Wednesday, March 15, 1989
At a wake, Hank puts together a plate of food for the widow and makes sure Norma notices his generosity. That evening, he and Ernie go on a "hunting trip" to One Eyed Jack's where they gamble, cavort with prostitutes, and plot a major drug operation with Jean and a corrupt Canadian Mountie, Preston King.

Thursday, March 16, 1989
Norma asks the camo-clad duo about their hunting trip when they return to the diner and Hank tells her it was "a little fatiguing" (get it?). Ernie is bummed that Vivian has already gone back to Seattle but Hank reminds him he has some cocaine to move, and it'll be easier without her around. Then Hank pays Ben a visit. Much has changed such their conversation nine days ago. Ben is unshaven and unkempt, watching home movies on an old projector while ranting and raving about his travails (since Audrey was returned, Ben has been arrested for murder, lost his lawyer - the actual murderer, and was forced to sign the mill over to Catherine, who survived the fire). A bemused Hank informs Ben, "I don't work for you anymore," and tells him that that One Eyed Jack's has been taken over by Jean. "You screwed up, bossman," Hank scowls, holding Ben roughly by his collar, "You're out, Ben."

Friday, March 17, 1989
In the diner, Hank watches Norma as she touches Ed's hand and talks with him at the counter. Hank plays with his domino and turns away.

Saturday, March 18, 1989
Norma leaves the diner and barely bothers to explain her absence to Hank. He follows her to Ed's and hides inside until his wife leaves. "Oh, Ed," Hank snickers, "the things we do for love." He attacks his cuckolder and is brutally beating him down until Ed's wife arrives home in a cheerleader costume. With superhuman strength she attacks Hank, effortlessly tossing him around the room and finally crashing him into her shelves.

* AIM A:
Answer these questions from the recap of Hank's week:
(i) On what date does Hank visit Ben?
(ii) Who does Hank tell Ben has taken over One Eyed Jack's?
(iii) What is Ed's wife wearing when she arrives home?

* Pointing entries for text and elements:
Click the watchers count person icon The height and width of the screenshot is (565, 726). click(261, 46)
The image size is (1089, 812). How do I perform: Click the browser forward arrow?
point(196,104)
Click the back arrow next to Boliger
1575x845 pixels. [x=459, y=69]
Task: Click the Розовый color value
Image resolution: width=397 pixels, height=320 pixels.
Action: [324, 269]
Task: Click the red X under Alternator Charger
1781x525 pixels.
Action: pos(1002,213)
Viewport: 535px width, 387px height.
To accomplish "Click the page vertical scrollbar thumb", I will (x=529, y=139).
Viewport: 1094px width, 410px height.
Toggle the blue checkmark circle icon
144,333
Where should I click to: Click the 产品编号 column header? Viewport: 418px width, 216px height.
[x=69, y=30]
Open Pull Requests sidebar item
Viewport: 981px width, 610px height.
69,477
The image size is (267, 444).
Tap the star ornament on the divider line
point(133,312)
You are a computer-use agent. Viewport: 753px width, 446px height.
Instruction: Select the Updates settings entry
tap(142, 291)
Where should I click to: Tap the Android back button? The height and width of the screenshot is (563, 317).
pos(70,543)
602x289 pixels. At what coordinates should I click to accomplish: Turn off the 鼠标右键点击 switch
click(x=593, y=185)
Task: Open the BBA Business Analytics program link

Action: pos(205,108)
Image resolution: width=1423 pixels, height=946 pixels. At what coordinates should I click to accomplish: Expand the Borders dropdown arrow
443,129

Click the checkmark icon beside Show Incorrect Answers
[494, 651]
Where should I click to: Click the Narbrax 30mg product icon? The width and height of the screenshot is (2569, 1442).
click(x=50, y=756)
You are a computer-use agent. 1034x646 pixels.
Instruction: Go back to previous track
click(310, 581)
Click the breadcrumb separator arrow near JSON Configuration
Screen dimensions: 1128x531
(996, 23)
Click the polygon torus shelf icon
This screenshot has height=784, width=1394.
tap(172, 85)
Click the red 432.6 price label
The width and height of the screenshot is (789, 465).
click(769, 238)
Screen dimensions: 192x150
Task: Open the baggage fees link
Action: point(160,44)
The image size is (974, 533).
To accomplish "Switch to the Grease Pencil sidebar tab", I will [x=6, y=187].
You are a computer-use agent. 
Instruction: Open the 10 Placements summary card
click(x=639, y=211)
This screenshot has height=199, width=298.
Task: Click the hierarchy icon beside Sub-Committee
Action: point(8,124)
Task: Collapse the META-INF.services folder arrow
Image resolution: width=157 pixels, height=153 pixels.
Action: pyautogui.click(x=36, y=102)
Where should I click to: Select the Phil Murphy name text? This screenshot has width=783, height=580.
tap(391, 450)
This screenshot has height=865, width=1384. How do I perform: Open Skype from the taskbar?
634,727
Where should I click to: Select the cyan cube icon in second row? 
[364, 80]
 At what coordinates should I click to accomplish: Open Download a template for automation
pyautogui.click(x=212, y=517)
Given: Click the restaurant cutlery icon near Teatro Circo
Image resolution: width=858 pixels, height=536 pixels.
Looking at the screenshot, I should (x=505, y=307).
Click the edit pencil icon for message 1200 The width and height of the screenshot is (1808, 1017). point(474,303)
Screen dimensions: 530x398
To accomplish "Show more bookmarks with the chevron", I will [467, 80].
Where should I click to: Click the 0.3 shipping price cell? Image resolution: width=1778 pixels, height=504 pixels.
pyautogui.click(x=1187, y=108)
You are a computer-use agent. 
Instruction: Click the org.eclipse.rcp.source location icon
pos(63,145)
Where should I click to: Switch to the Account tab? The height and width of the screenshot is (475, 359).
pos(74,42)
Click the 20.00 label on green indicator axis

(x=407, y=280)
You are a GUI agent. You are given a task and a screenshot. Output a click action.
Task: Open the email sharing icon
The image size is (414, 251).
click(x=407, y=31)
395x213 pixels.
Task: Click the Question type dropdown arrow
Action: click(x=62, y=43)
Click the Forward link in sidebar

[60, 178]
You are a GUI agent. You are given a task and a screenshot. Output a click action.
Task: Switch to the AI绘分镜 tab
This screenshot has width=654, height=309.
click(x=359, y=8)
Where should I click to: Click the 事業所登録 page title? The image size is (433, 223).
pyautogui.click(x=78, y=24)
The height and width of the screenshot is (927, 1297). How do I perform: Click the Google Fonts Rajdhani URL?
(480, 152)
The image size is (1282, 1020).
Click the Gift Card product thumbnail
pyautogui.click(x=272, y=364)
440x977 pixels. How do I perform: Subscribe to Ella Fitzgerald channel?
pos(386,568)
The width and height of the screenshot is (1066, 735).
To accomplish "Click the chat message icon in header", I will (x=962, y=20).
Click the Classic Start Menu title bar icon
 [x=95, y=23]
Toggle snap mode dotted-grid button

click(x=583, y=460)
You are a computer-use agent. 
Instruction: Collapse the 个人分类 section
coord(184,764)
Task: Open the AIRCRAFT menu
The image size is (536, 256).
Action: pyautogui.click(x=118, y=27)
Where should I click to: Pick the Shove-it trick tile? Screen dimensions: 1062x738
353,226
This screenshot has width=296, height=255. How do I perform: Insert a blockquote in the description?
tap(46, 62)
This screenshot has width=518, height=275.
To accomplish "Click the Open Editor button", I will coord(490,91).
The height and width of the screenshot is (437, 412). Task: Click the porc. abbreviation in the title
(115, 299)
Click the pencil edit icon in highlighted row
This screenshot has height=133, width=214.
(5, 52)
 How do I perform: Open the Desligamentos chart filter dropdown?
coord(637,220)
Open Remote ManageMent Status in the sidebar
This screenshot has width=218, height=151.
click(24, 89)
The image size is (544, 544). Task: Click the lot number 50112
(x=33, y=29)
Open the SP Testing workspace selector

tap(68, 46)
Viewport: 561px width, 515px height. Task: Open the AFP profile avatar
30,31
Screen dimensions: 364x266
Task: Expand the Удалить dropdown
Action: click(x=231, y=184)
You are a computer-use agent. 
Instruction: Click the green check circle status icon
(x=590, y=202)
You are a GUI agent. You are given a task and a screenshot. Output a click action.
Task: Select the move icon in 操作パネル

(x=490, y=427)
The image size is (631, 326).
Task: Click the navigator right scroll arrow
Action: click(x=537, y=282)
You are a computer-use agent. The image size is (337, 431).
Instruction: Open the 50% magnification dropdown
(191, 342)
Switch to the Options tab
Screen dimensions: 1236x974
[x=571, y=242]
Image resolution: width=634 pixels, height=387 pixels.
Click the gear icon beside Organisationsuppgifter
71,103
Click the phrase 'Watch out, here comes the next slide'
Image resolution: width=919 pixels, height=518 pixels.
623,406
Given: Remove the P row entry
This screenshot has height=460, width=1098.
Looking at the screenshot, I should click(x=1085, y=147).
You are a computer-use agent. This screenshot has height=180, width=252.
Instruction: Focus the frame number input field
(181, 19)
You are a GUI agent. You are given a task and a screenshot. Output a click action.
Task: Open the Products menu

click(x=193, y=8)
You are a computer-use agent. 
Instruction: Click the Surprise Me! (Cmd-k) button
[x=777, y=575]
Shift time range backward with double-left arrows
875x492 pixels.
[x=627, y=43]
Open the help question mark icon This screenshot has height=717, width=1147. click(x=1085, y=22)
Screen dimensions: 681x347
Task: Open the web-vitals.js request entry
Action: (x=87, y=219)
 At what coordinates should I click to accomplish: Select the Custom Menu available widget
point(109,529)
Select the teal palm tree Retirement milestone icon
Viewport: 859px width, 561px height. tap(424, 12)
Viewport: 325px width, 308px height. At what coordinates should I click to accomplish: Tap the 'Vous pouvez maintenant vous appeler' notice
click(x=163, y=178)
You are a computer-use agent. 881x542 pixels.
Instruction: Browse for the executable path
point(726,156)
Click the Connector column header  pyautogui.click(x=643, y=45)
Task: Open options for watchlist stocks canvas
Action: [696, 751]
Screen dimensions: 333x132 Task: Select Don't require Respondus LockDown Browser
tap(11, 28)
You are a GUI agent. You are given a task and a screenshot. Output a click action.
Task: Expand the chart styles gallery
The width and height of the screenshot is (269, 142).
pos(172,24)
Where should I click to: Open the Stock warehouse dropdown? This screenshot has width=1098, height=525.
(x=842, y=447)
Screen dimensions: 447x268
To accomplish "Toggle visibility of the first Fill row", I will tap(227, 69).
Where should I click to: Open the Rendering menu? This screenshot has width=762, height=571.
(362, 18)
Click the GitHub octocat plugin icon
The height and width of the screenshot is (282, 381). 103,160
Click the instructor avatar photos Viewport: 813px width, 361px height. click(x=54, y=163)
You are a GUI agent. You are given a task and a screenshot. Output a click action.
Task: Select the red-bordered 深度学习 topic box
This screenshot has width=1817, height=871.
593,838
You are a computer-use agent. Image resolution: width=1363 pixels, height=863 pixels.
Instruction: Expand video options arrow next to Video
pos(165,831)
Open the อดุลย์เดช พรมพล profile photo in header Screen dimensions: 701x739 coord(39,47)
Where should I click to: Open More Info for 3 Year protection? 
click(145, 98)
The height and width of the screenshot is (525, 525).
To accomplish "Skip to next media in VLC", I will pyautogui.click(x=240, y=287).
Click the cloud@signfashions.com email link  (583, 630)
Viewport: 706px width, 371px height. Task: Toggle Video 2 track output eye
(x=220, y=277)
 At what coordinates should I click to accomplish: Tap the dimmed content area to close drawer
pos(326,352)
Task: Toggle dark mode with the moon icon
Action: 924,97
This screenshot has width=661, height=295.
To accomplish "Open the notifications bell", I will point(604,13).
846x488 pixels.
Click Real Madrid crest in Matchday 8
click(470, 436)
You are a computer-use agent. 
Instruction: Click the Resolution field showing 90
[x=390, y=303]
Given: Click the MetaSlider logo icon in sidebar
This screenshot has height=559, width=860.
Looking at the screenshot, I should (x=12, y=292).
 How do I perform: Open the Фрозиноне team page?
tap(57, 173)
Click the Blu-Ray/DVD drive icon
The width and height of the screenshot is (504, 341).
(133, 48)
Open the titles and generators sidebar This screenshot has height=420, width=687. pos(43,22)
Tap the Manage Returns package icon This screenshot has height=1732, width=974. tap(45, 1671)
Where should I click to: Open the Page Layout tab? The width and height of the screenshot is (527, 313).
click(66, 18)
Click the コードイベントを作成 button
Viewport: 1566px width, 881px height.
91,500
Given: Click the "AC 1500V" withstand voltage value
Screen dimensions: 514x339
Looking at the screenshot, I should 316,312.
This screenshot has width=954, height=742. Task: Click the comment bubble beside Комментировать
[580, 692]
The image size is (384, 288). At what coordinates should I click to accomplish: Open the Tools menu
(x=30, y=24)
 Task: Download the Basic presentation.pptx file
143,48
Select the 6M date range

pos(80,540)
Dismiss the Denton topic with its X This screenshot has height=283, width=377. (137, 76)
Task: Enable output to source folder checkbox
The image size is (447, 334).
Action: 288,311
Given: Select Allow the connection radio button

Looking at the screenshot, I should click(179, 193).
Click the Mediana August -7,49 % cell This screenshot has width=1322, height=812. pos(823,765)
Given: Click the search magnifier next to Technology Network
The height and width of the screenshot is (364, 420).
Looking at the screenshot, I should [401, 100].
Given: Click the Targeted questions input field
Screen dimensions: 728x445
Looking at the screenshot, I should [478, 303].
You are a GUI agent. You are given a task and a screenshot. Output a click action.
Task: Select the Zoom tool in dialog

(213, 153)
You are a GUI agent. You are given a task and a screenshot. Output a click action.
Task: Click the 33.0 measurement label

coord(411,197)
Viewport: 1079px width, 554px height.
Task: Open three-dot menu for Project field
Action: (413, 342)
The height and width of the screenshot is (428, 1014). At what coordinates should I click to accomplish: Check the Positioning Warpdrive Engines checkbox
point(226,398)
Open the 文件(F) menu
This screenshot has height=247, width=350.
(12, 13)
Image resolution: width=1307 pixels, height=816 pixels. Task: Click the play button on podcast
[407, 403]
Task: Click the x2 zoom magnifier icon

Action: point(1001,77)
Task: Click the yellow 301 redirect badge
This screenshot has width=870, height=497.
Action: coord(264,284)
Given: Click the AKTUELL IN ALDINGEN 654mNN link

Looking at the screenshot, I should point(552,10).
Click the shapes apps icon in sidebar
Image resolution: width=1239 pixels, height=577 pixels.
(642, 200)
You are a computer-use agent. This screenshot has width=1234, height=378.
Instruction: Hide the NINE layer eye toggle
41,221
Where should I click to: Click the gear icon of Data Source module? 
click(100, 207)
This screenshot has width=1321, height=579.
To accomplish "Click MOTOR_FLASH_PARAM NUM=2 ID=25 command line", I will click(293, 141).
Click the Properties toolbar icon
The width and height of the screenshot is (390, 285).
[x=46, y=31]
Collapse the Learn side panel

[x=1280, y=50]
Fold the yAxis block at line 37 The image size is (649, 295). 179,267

* AIM B:
Please retype the entries between the lines holding "Click the back arrow next to Boliger" and "Action: pos(205,108)", inclusive.

* EXERCISE ANSWER A:
(i) Thursday, March 16, 1989
(ii) Jean
(iii) A cheerleader costume

* EXERCISE ANSWER B:
Click the back arrow next to Boliger
1575x845 pixels. [x=459, y=69]
Task: Click the Розовый color value
Image resolution: width=397 pixels, height=320 pixels.
Action: [324, 269]
Task: Click the red X under Alternator Charger
1781x525 pixels.
Action: pos(1002,213)
Viewport: 535px width, 387px height.
To accomplish "Click the page vertical scrollbar thumb", I will (x=529, y=139).
Viewport: 1094px width, 410px height.
Toggle the blue checkmark circle icon
144,333
Where should I click to: Click the 产品编号 column header? Viewport: 418px width, 216px height.
[x=69, y=30]
Open Pull Requests sidebar item
Viewport: 981px width, 610px height.
69,477
The image size is (267, 444).
Tap the star ornament on the divider line
point(133,312)
You are a computer-use agent. Viewport: 753px width, 446px height.
Instruction: Select the Updates settings entry
tap(142, 291)
Where should I click to: Tap the Android back button? The height and width of the screenshot is (563, 317).
pos(70,543)
602x289 pixels. At what coordinates should I click to accomplish: Turn off the 鼠标右键点击 switch
click(x=593, y=185)
Task: Open the BBA Business Analytics program link

Action: pos(205,108)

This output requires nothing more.